On voit donc qu'une langue n'est pas seulement un dictionnaire et une grammaire. Passer d'une langue à une autre n'est pas seulement employer certains mots à la place d'autres, c’est passer d'un monde à un autre, d'une manière de penser à une autre. Une langue véhicule en elle une façon d'appréhender le monde et elle modèle l'âme de celui qui la parle puisqu'il va exprimer toutes ses pensées conscientes par le moyen de cette langue. Imposer à un enfant une langue autre que sa langue maternelle c'est détruire toute sa façon de concevoir le monde et la remplacer par une autre à laquelle son esprit n’est pas adapté et qu'il ne pourra jamais assimiler entièrement, c'est donc arracher une parcelle de son âme sans lui donner de contrepartie valable. De ce fait cet enfant ne saura plus parfaitement sa langue maternelle et ne saura jamais parfaitement la langue imposée. Il sera culturellement dévalorisé. Il aura des connaissances des deux langues mais possédera les deux de façon imparfaite. Il ne saura jamais apprécier l'une ou l'autre langue dans toute son étendue. Il saura beaucoup moins bien sa langue que ses parents parce qu'il aura cessé de la parler et saura aussi moins bien le français que le parisien qui l'a toujours parlé.
Combien de jeunes aujourd'hui se trouvent dans ce cas? Des centaines de milliers. La perte de nos langues maternelles propres (francique, breton, basque etc...) est une déculturation massive de l'homme, un recul de la civilisation, une catastrophe pour l'humanité.
Si moi je n'ai pas perdu ma langue à cette époque et si je peux encore la parler aujourd'hui alors que tout était mis en place pour me la faire oublier (école, radio, télévision), c'est que j’ai pris conscience au moment où je la perdais que ma langue était mon bien le plus précieux. Beaucoup d'autres avant moi ont déjà brandi l'étendard de la révolte. Demain, d’autres suivront, ils refuseront de perdre leur langue au profit d'une qui ne pourrait jamais la remplacer sans nous amoindrir culturellement. Tous ceux qui l'ont perdu se lèveront aussi, conscients du bien inestimable qu'ils ont laissé perdre et tous ensembles des Flandres à la Catalogne, de la Bretagne à l'Alsace nous serons assez forts pour exiger que nos langues soient enfin respectées et officialisées, que chaque enfant puisse être instruit et alphabétisé dans la langue de ses ancêtres, comme c'est le cas dans presque tous les pays du monde à l’heure actuelle.
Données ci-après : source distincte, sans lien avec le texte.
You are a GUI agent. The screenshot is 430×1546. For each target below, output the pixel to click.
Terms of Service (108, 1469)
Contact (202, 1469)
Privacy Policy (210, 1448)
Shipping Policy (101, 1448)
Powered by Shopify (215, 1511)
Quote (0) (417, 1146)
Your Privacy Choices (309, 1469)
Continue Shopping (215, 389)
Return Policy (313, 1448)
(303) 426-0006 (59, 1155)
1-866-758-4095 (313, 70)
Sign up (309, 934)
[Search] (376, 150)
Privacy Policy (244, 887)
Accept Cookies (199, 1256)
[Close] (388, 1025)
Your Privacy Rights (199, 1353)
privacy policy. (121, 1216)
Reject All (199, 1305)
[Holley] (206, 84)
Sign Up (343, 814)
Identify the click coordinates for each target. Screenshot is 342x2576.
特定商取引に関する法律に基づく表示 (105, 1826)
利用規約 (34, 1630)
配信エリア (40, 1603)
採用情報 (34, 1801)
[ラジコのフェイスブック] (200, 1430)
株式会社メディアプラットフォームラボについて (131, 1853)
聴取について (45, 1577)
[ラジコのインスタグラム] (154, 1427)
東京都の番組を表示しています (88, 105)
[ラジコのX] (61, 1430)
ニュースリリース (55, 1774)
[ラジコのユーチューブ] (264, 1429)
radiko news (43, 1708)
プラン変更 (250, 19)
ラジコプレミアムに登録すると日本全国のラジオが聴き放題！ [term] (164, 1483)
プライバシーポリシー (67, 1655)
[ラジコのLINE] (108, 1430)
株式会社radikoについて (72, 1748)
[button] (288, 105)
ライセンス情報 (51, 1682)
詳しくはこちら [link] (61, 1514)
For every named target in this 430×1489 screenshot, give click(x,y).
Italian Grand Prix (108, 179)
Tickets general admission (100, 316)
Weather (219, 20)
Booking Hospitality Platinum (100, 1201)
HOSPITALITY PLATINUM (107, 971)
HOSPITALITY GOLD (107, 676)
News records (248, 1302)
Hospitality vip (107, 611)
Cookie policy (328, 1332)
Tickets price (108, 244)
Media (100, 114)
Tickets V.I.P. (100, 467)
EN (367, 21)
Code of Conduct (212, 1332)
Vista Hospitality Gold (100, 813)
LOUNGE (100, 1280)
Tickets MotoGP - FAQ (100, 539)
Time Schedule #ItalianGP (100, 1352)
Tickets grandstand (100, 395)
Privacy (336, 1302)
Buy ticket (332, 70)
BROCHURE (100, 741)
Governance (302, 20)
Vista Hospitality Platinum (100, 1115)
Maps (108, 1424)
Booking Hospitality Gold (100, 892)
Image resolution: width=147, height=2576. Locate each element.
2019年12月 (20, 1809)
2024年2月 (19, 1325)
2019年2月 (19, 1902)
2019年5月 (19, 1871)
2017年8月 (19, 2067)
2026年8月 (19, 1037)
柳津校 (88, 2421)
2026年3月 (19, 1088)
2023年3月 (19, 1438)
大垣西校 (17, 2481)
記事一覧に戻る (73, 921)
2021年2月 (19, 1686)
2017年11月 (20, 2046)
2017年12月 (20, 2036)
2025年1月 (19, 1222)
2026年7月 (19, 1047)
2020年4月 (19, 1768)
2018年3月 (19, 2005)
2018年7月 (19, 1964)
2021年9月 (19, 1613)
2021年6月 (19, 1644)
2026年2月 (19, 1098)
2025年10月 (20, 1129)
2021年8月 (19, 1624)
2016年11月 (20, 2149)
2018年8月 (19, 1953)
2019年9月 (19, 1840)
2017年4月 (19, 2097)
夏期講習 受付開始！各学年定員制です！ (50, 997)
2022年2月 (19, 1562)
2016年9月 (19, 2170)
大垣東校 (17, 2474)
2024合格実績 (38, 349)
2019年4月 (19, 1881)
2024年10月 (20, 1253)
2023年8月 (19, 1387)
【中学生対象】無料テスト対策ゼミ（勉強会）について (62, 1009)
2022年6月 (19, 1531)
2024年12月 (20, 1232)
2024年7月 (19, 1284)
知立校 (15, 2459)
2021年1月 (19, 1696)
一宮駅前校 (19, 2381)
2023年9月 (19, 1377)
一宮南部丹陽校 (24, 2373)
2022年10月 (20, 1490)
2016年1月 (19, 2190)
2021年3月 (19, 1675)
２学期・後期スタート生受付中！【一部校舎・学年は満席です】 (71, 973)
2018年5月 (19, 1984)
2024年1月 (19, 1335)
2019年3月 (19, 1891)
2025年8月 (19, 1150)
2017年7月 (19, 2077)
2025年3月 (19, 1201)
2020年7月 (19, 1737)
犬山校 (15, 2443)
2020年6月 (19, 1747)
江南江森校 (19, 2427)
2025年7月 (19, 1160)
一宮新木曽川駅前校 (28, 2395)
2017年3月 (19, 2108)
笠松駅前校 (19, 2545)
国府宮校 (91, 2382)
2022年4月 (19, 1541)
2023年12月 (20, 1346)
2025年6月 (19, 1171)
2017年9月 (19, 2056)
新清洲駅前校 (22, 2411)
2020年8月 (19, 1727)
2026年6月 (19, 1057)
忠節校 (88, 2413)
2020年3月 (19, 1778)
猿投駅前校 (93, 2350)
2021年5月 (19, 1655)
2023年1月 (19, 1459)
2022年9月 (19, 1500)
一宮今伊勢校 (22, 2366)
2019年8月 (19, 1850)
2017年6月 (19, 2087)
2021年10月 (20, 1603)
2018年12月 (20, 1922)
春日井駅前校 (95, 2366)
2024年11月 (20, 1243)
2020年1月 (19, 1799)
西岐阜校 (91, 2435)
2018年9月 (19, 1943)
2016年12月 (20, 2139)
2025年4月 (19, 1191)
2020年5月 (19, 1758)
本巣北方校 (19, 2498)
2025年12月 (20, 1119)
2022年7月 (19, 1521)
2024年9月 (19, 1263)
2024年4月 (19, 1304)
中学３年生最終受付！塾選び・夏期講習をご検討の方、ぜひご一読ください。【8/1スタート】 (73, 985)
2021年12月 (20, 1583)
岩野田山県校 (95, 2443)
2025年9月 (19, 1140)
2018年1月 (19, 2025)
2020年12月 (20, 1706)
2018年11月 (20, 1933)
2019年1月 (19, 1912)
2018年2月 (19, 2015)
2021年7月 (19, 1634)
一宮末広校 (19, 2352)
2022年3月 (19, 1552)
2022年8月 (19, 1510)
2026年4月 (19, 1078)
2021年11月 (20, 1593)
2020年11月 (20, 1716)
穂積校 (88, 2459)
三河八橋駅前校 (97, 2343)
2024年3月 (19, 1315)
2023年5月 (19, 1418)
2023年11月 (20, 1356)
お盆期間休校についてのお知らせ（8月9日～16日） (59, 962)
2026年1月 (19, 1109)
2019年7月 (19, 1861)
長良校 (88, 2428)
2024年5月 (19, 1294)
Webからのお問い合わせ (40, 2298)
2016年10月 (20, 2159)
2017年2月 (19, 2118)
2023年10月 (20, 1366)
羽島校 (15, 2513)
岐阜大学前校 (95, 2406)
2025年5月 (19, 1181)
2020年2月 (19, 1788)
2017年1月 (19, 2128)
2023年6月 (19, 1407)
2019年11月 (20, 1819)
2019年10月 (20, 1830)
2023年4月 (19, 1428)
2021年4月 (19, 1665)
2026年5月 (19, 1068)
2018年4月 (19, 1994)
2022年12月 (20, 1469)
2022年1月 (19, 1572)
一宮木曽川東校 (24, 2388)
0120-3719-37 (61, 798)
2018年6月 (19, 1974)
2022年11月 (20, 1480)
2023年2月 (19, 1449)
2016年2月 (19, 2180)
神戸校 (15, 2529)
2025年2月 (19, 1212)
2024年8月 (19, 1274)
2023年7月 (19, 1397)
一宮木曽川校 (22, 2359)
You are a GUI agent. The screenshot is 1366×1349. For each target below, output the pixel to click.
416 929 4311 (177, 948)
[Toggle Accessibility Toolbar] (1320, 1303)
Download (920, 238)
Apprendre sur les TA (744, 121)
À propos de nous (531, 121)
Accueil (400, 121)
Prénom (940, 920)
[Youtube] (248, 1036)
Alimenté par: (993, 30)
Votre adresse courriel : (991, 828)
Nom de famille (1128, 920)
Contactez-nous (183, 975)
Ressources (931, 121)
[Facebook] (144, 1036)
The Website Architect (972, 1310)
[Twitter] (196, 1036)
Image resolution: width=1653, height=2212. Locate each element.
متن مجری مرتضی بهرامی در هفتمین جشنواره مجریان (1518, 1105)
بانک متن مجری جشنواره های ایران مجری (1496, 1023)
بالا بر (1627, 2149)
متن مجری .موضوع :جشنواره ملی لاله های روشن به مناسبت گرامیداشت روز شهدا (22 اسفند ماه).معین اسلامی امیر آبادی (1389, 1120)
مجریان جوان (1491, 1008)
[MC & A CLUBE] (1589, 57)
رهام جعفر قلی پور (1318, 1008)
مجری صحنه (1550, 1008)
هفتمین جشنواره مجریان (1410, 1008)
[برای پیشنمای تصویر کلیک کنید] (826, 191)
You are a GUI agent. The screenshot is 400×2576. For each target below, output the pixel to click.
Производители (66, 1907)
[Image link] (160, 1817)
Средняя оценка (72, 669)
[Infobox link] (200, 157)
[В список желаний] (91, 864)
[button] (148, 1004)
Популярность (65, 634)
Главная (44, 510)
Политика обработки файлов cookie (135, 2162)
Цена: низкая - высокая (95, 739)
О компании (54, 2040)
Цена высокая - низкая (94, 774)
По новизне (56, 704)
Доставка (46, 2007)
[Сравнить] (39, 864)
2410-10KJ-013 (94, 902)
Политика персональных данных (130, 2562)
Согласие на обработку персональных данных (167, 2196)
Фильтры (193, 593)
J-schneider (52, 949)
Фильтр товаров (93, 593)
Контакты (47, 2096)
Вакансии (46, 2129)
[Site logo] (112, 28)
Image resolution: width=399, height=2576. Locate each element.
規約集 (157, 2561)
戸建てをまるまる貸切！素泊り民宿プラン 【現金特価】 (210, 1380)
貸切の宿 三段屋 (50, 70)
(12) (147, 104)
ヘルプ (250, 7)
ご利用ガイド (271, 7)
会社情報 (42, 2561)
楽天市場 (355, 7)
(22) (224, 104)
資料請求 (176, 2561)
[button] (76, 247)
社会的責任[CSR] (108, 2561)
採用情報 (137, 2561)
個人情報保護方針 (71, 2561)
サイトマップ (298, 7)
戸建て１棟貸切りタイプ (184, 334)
Pour ma part je suis décidé à mener la lutte jusqu'à ce que notre langue soit enseignée à l'école à tous les niveaux, jusqu'à ce qu'elle ait sa place à la radio et à la télévision, c'est à dire jusqu'à ce que tout ce qui l'opprimait devienne pour elle un moyen de propagation, jusqu'à ce qu'on nous accorde ce qu'on a déjà accordé à la Catalogne, au Pays Basque, au Val d'Aoste et à tant d'autres entités ethniques: un statut d'autonomie.
S.H.
Sources : Hémechtsland a sprooch - N°14, 1978.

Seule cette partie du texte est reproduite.